Im Vorfeld der BGH-Entscheidungen wurde von Beschlussnichtigkeit ausgegangen, wenn
pauschal die "Genehmigung der Jahresabrechnung" beschlossen wurde.
Ob dies weitergelten wird, scheint naheliegend, da es maßgeblich gerade auf die Einzelabrechnungen ankommt.
Im Fall einer Beschlussfassung über "die Genehmigung der Abrechnungsspitzen" wurde ebenfalls Beschlussnichtigkeit angenommen.
Dies dürfte wohl auf Grundlage der aktuellen BGH-Rechtsprechung nicht weitergelten, da maßgeblich gerade die Abrechnungsspitzen sind.
Im Übrigen ist ein Beschluss nach § 28 Abs. 2 Satz 1 WEG über die sich auf Grundlage der Jahresabrechnung ergebenden Nachschüsse bzw. Anpassungsbeträge mit Angabe der entsprechenden Wirtschaftsperiode grundsätzlich ausreichend bestimmt, wenn den Wohnungseigentümern im Vorfeld der Beschlussfassung die entsprechende Jahresabrechnung übersandt wurde und zwischenzeitlich an diesem Zahlenwerk keine Änderungen mehr vorgenommen wurden, mithin nur eine Version existiert.
Die Bestimmtheit eines solchen Beschlusses soll auch dann ohne präzise Bezugnahme auf externe Dokumente gegeben sein, wenn vor der Beschlussfassung Änderungen am Abrechnungswerk erfolgt sind und deshalb eine Beschlussfassung bereits vertagt worden war und der Verwalter vor der Abstimmung durch ein Schreiben verdeutlicht hatte, dass die ursprüngliche Abrechnung durch die neuere Version ersetzt werden sollte.
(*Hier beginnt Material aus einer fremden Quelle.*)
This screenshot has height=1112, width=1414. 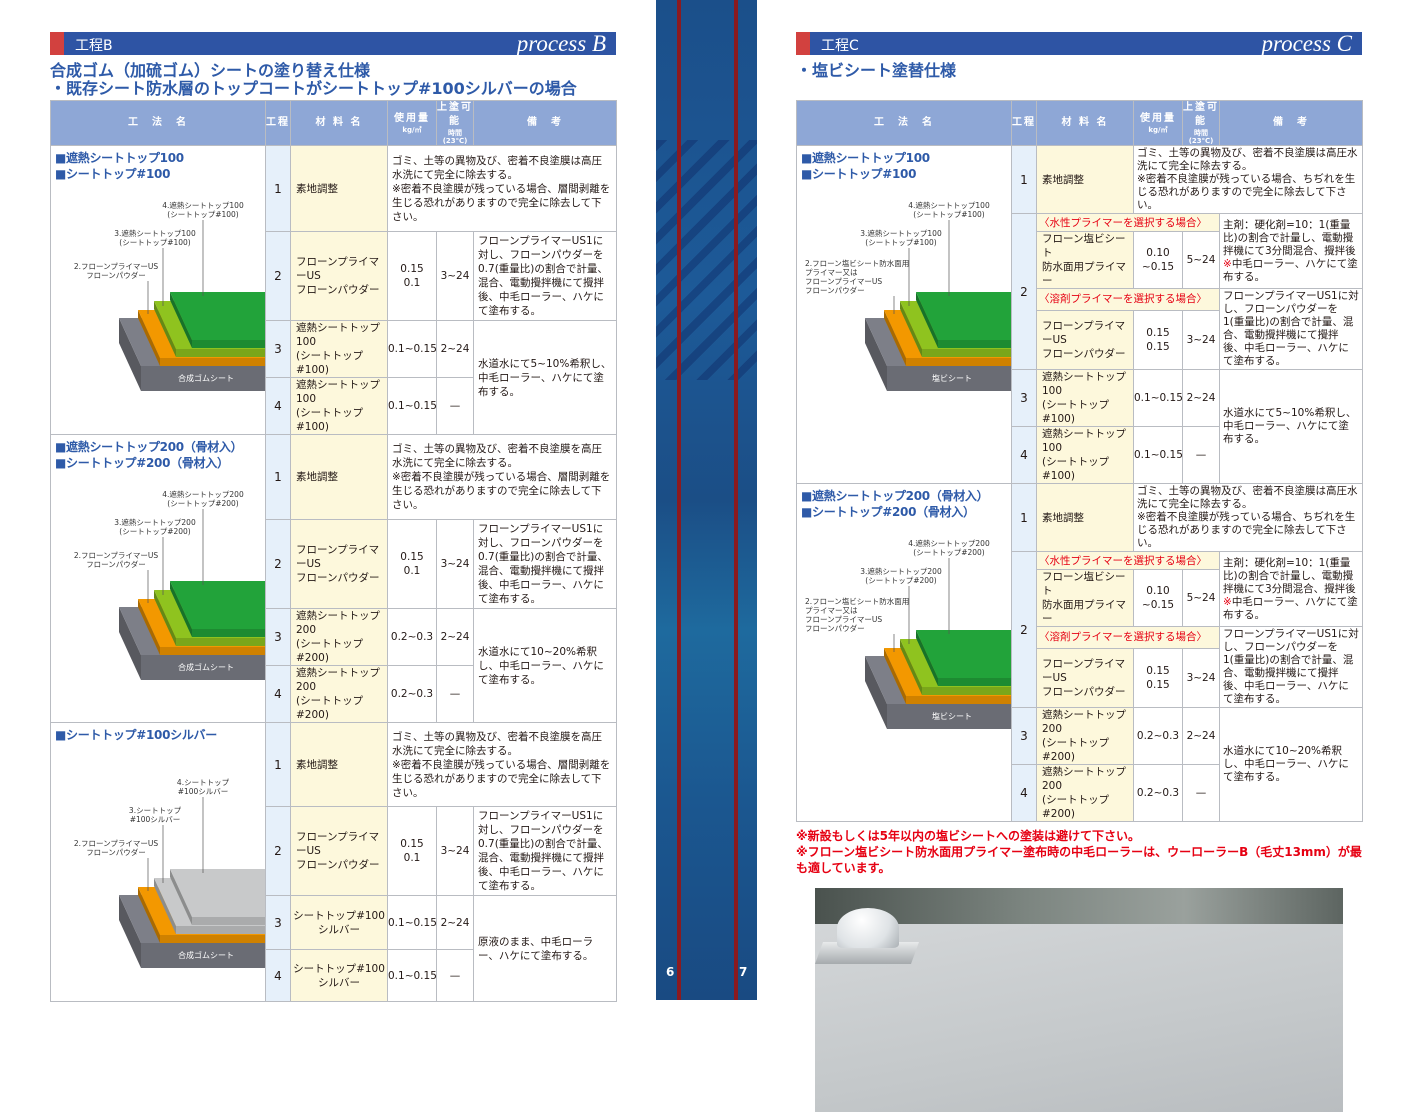 I want to click on table-row: フローン塩ビシート 防水面用プライマー 0.10 ~0.15 5~24, so click(x=1080, y=598).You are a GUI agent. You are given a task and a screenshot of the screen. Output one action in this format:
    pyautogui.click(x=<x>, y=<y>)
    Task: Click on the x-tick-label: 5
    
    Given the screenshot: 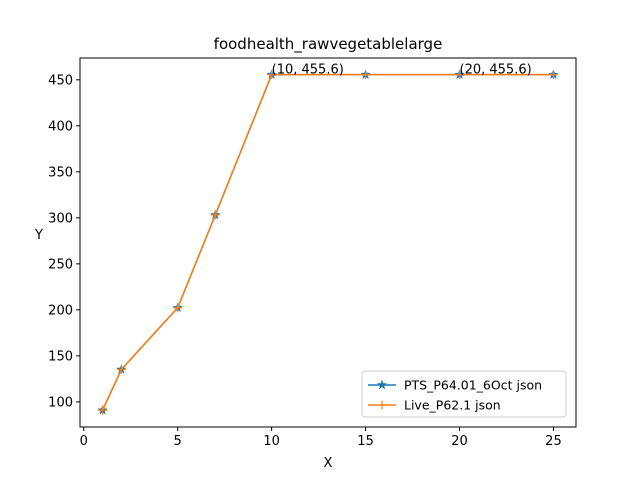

Fehlte es allerdings am Hinweis, dass die ursprüngliche Abrechnung durch die neuere Version ersetzt werden soll, bedurfte es ausdrücklicher Beschlussfassung über die konkret geänderte Abrechnung mit Druckdatum, ansonsten wurde der Genehmigungsbeschluss wegen mangelnder Bestimmtheit für nichtig erachtet.
Zwar soll zumindest nach dem Willen des Gesetzgebers ein Beschluss nach § 28 Abs. 2 Satz 1 WEG selbst dann nicht anfechtbar sein, wenn das zugrunde liegende Abrechnungswerk "Jahresabrechnung" Mängel aufweist oder im Einzelfall überhaupt nicht erstellt ist, allerdings sieht die Rechtsprechung dies anders. So wurde ein Beschluss über die Festsetzung der Nachschüsse bzw. Anpassungsbeträge auf Grundlage der Jahresabrechnung deshalb für ungültig erklärt, weil die Jahresabrechnung den Wohnungseigentümern im Vorfeld der beschlussfassenden Eigentümerversammlung nicht übersandt wurde.
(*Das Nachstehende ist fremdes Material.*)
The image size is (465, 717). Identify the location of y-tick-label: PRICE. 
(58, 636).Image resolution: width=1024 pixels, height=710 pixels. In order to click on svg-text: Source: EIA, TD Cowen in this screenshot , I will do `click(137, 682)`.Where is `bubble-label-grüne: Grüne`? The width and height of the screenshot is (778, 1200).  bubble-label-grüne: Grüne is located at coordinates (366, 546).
Wenn also bereits der Beschluss für ungültig erklärt wurde, weil die existierende Jahresabrechnung den Wohnungseigentümern nicht übersandt wurde, wird er erstrecht für ungültig erklärt, wenn eine Jahresabrechnung erst gar nicht existiert.
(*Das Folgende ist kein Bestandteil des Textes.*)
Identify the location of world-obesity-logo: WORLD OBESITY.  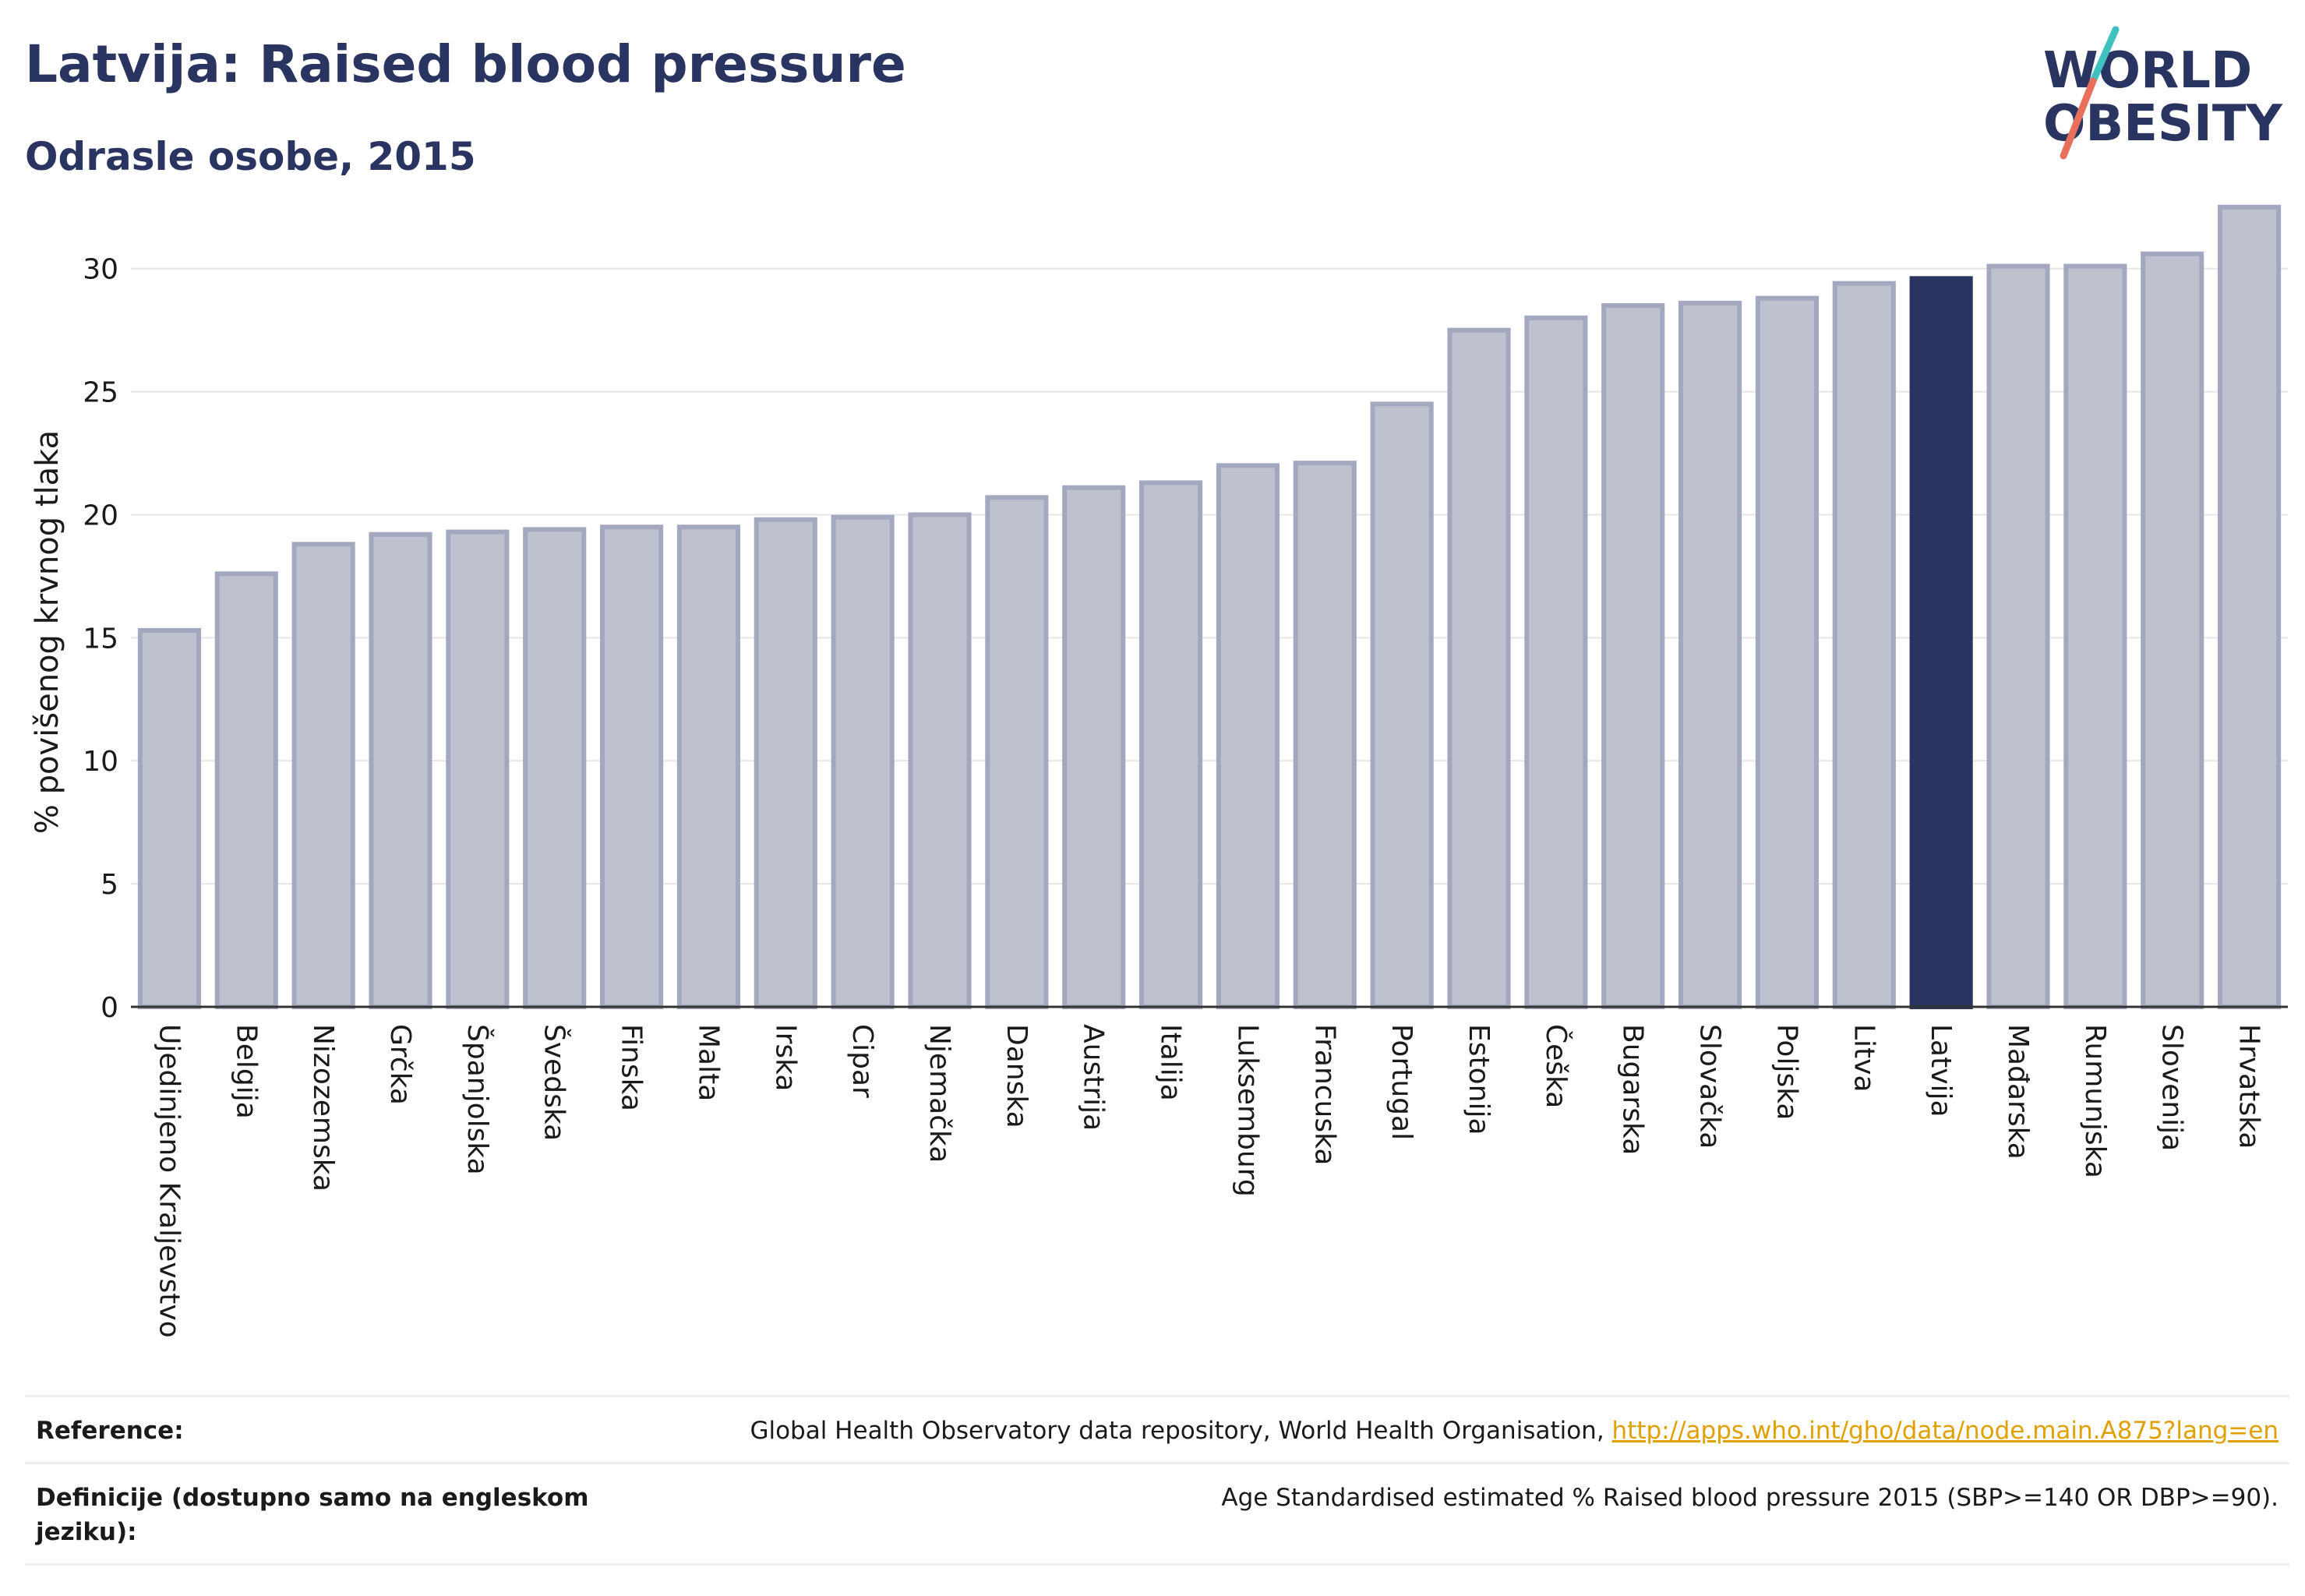
(2162, 93).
Fehlt eine Jahresabrechnung gänzlich, könnten die Wohnungseigentümer den Beschluss über die Festsetzung der Nachschüsse bzw. Anpassungsbeträge anfechten und mit dem Antrag verbinden, die Gemeinschaft der Wohnungseigentümer zur Erstellung der Jahresabrechnung zu verurteilen. Stellt sich dann heraus, dass zwar die Beiträge ordnungsgemäß festgesetzt worden sind, müssten aber dennoch die Kosten des Verfahrens entsprechend § 92 Abs. 2 Nr. 2 ZPO der beklagten Gemeinschaft der Wohnungseigentümer aufzuerlegen sein, da diese – freilich in erster Linie ihr Organ, der Verwalter – gegen ihre Verpflichtung zur Erstellung der Jahresabrechnung verstoßen hat. Insoweit ist zwar die Forderung der Gemeinschaft der Wohnungseigentümer bezüglich der Nachschüsse dem anfechtenden Wohnungseigentümer bekannt, allerdings gerade nicht ihre Berechnung.